La Cour répond par la négative : “le droit à la protection des données à caractère personnel n’est pas un droit absolu, mais doit être considéré par rapport à sa fonction dans la société et être mis en balance avec d’autres droits fondamentaux (…) À cela s’ajoute le fait que l’équilibre entre le droit au respect de la vie privée et à la protection des données à caractère personnel, d’un côté, et la liberté d’information des internautes, de l’autre côté, est susceptible de varier de manière importante à travers le monde”.
Or, et c’est toute la subtilité du raisonnement de la Cour, “si le législateur de l’Union a, à l’article 17 [du RGPD] effectué une mise en balance entre [le] droit [à l’oubli] et [la] liberté [d’expression] pour ce qui concerne l’Union (…), force est de constater que, en revanche, il n’a, en l’état actuel, pas procédé à une telle mise en balance pour ce qui concerne la portée d’un déréférencement en dehors de l’Union”.
Il appartient donc aux juridictions nationales de mettre les différents intérêts en balance, au cas d’espèce, et de décider du juste arbitrage entre droit à l’oubli et liberté d’expression.
C’est ainsi que la Cour énonce, au point n°64 de son arrêt :
Il s’ensuit que, en l’état actuel, il n’existe, pour l’exploitant d’un moteur de recherche qui fait droit à une demande de déréférencement formulée par la personne concernée, (…) pas d’obligation découlant du droit de l’Union de procéder à un tel déréférencement sur l’ensemble des versions de son moteur.
Et ce motif de l’arrêt, repris dans la presse généraliste, devient une “victoire de Google”.
C’est faux.
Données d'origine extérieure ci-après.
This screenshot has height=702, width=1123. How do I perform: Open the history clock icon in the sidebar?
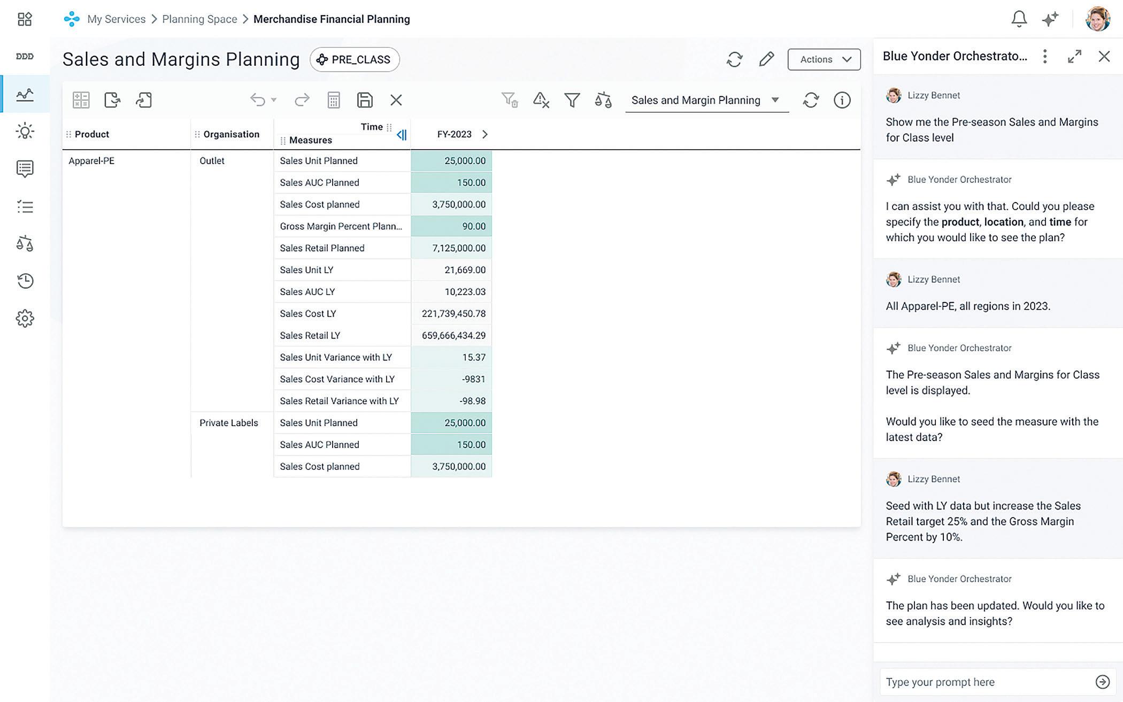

Il suffit de poursuivre la lecture de l’arrêt pour s’en convaincre :
Il importe enfin de souligner que, si, ainsi qu’il a été relevé au point 64 du présent arrêt, le droit de l’Union n’impose pas, en l’état actuel, que le déréférencement auquel il serait fait droit porte sur l’ensemble des versions du moteur de recherche en cause, il ne l’interdit pas non plus. Partant, une autorité de contrôle ou une autorité judiciaire d’un État membre demeure compétente pour effectuer (…) une mise en balance entre, d’une part, le droit de la personne concernée au respect de sa vie privée et à la protection des données à caractère personnel la concernant et, d’autre part, le droit à la liberté d’information, et, au terme de cette mise en balance, pour enjoindre, le cas échéant, à l’exploitant de ce moteur de recherche de procéder à un déréférencement portant sur l’ensemble des versions dudit moteur.
Entre la CNIL et Google, il n’y a ni vainqueur ni vaincu. La seule victoire est celle du principe de proportionnalité.
On retiendra donc de l’arrêt du 24 septembre 2019 que la CNIL et ses homologues européennes peuvent ordonner un déréférencement global, sur l’ensemble des sites d’un moteur de recherche dans le monde, si et seulement si ce déréférencement est jugé nécessaire et proportionné à la préservation du droit à la vie privée de la personne concernée.